The researchers used a plant model called Arabidopsis thaliana, which has a specialized RNA polymerase dedicated to silencing transposons. The researchers could mutate this particular polymerase enzyme and create plants that were unable to produce an entire category of noncoding RNA. No other eukaryotic organism, including humans, would survive with an RNA polymerase mutated, which makes plants uniquely suited to studying the roles of noncoding RNA.

With the polymerase enzyme mutated, the researchers then compared the mutated plant to a wild-type plant—a plant that had not been altered. If they detected RNA in the wild-type plant but not in the mutant plant, they could confirm that the noncoding RNA was real. And they did.
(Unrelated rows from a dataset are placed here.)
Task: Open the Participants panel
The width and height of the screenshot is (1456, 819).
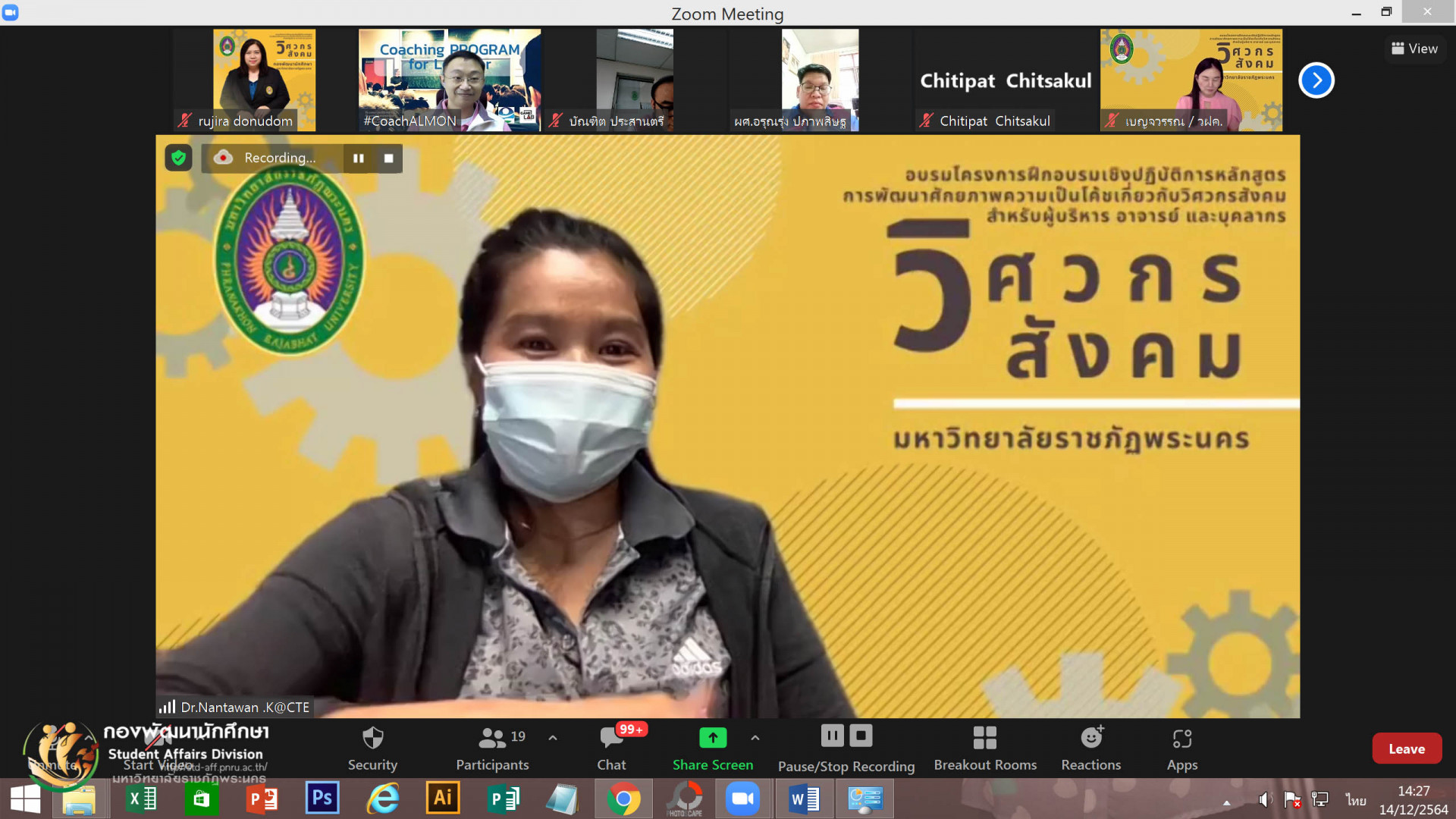Action: coord(493,748)
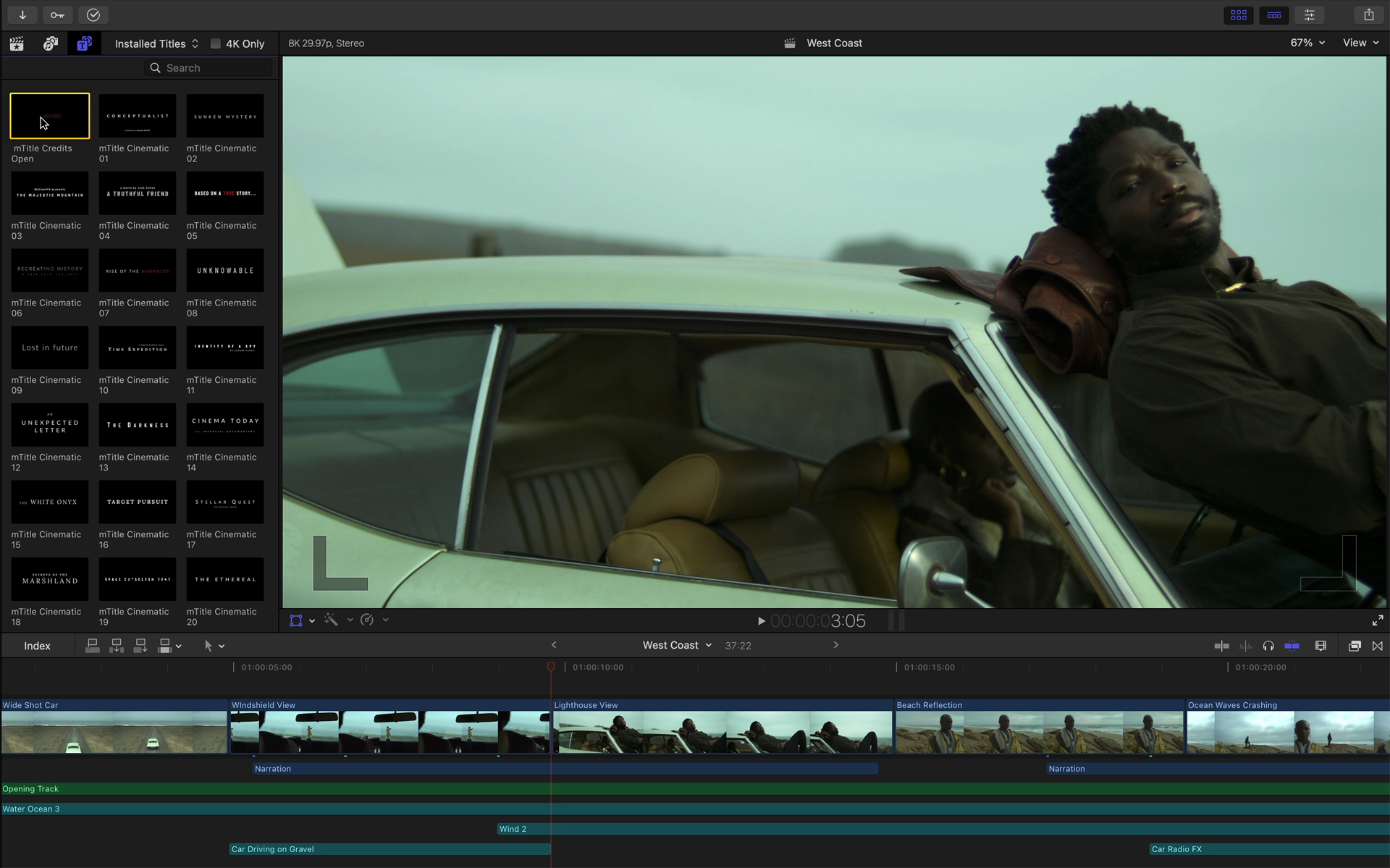Toggle viewer fullscreen arrows icon
The height and width of the screenshot is (868, 1390).
[x=1377, y=620]
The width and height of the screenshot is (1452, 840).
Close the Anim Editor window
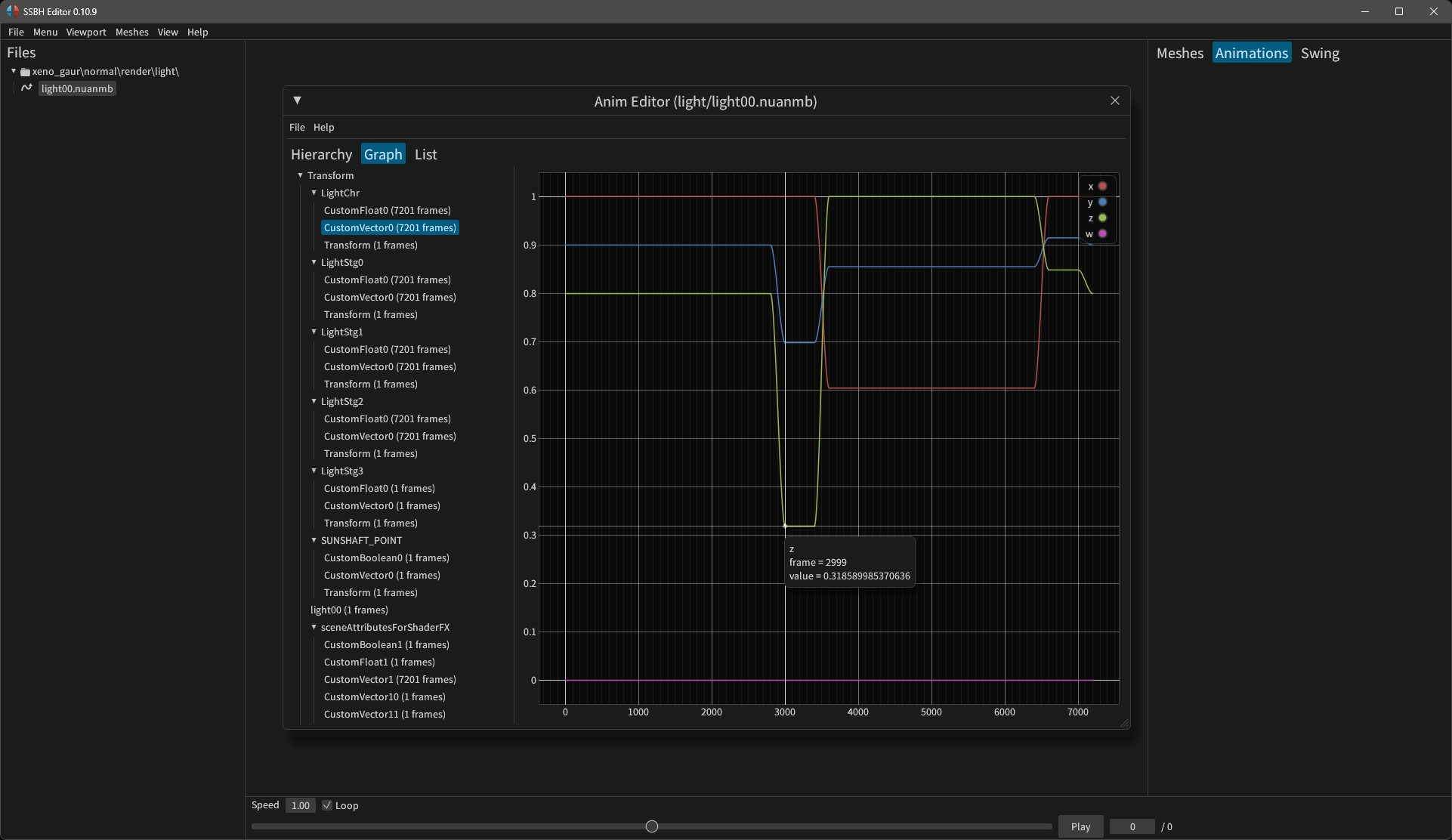(x=1114, y=100)
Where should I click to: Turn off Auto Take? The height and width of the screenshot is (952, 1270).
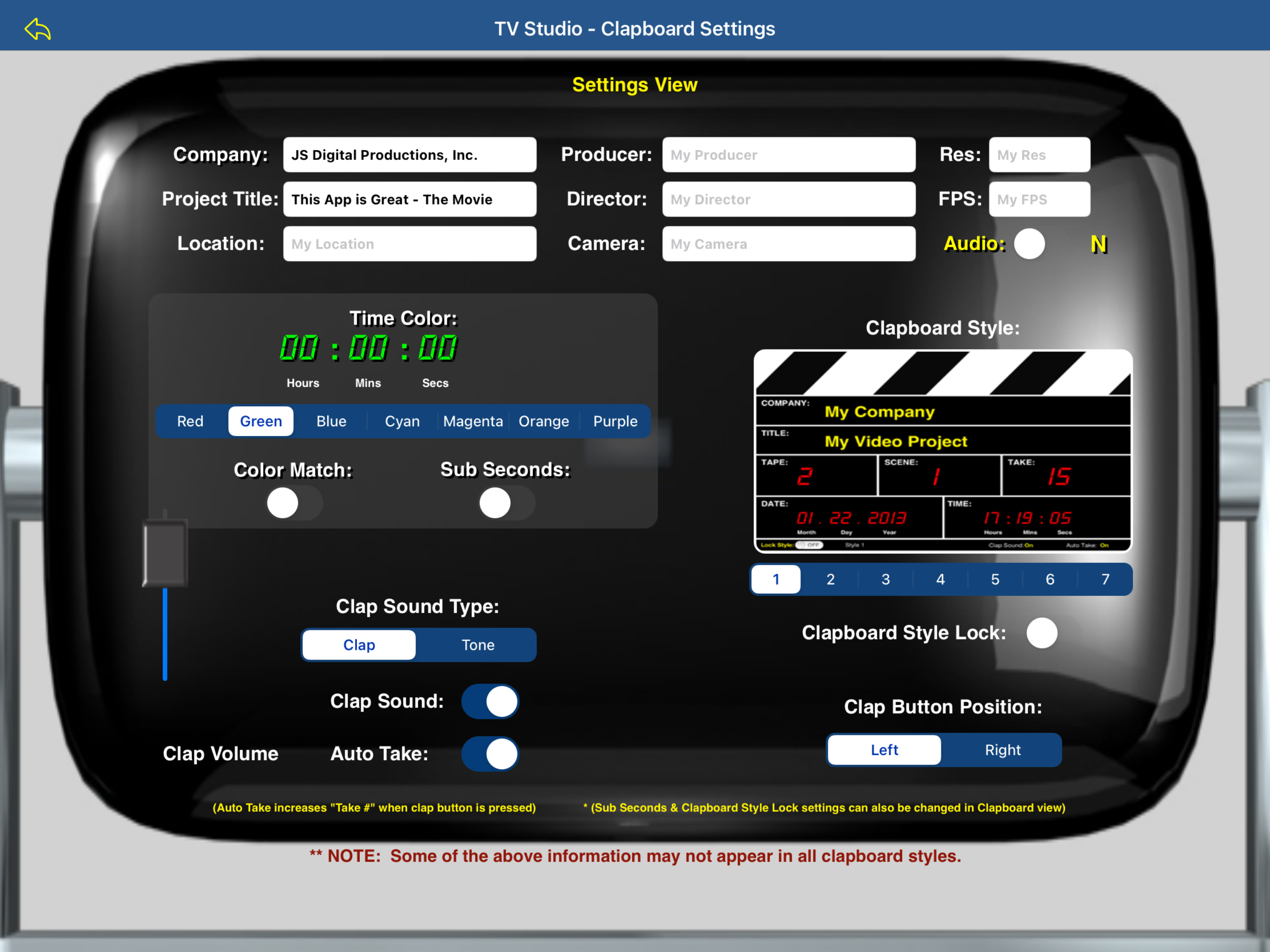click(x=490, y=754)
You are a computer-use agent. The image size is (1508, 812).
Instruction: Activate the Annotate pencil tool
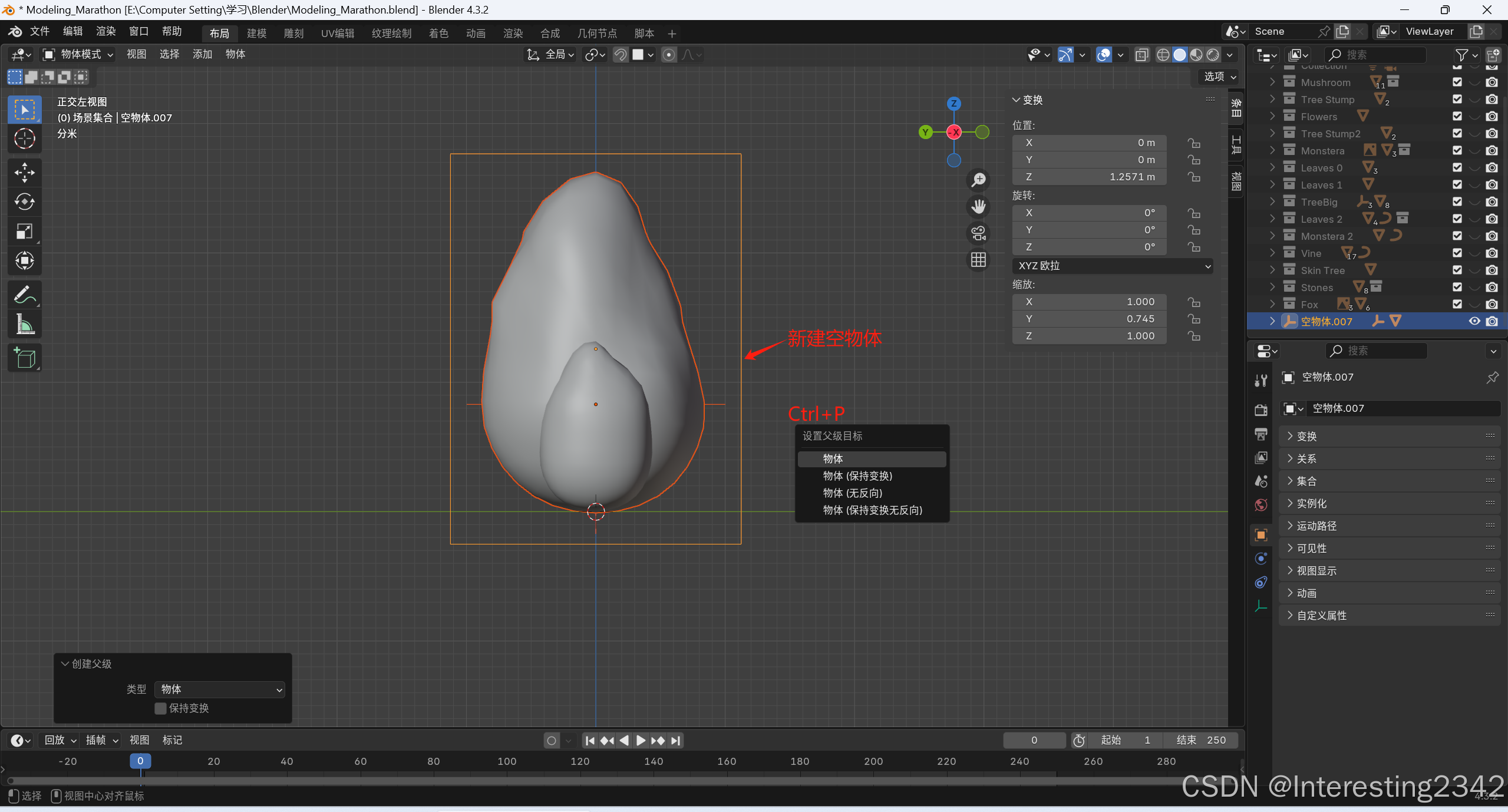[x=24, y=295]
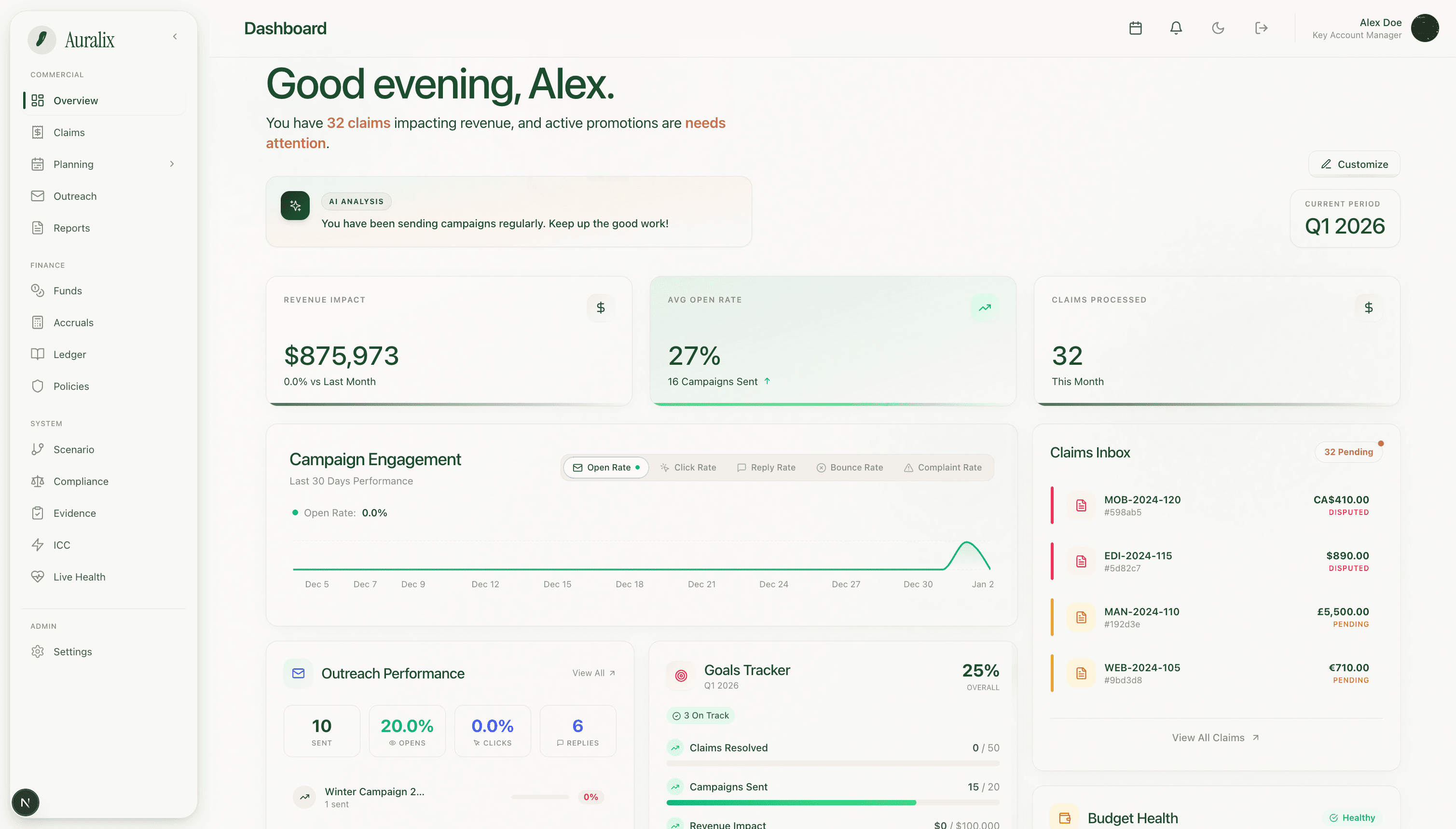
Task: Enable the Bounce Rate metric view
Action: click(x=849, y=467)
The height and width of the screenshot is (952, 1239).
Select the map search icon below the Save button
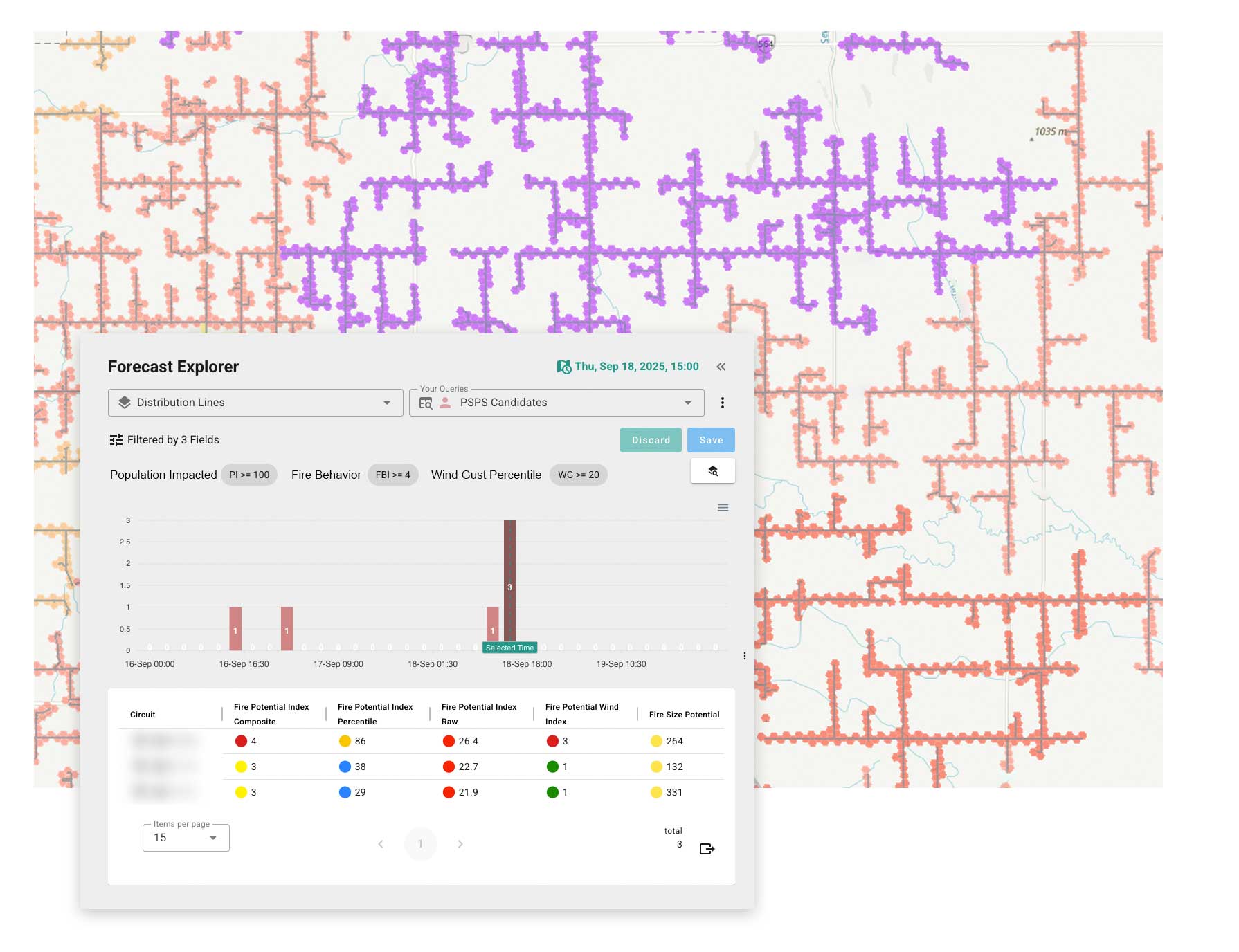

Next, the researchers wanted to understand the role of this noncoding RNA. They expected to find that noncoding transcription was taking place on transposons, but nowhere else outside of the transposons. But what they found was that noncoding transcription was happening almost everywhere in the genome.

One of the researchers, Masayuki Tsuzuki, at the time a postdoctoral fellow in the Wierzbicki lab and now an assistant professor at the University of Tokyo, looked for this transcription by using high-throughput sequencing. This sequencing is an approach that produces a huge amount of data corresponding to noncoding transcription. In-depth analysis of these results allowed the group to prove where noncoding transcription is present.

They found evidence that noncoding RNA is produced across almost 50% of the plant genome, while transposons composed only 10%-20% of the genome. By comparing their data to previously published results they further found evidence that this noncoding RNA is needed for silencing of transposons that became reactivated.

“So when the transposon is new, or it has been activated in a way that the cell forgot it was previously marked as a foreign object, how can it be recognized as being foreign? Wierzbicki said. “There’s one common factor that’s always needed, and that’s this noncoding RNA that we are studying. No matter where the transposon was inserted in the gene, it could not be turned off if the noncoding RNA was not present.

Although the research team looked at Arabidopsis thaliana, a similar process may play out in other flowering plants as well as in fungi and animals. In fungi and animals, a similar process happens, except these two groups don’t have the specialized RNA polymerase. Instead, they carry out a similar process using the same polymerase that contributes to protein production.

Wierzbicki and Tsuzuki’s fellow researchers include Shriya Sethuraman, a doctoral student in the Bioinformatics Graduate Program at Michigan Medicine; Adriana Coke, a research assistant in the U-M Department of Molecular, Cellular and Developmental Biology; M. Hafiz Rothi, a doctoral student in the U-M Department of Molecular, Cellular and Developmental Biology; and Alan Boyle, an associate professor of computational medicine and bioinformatics and of human genetics at Michigan Medicine.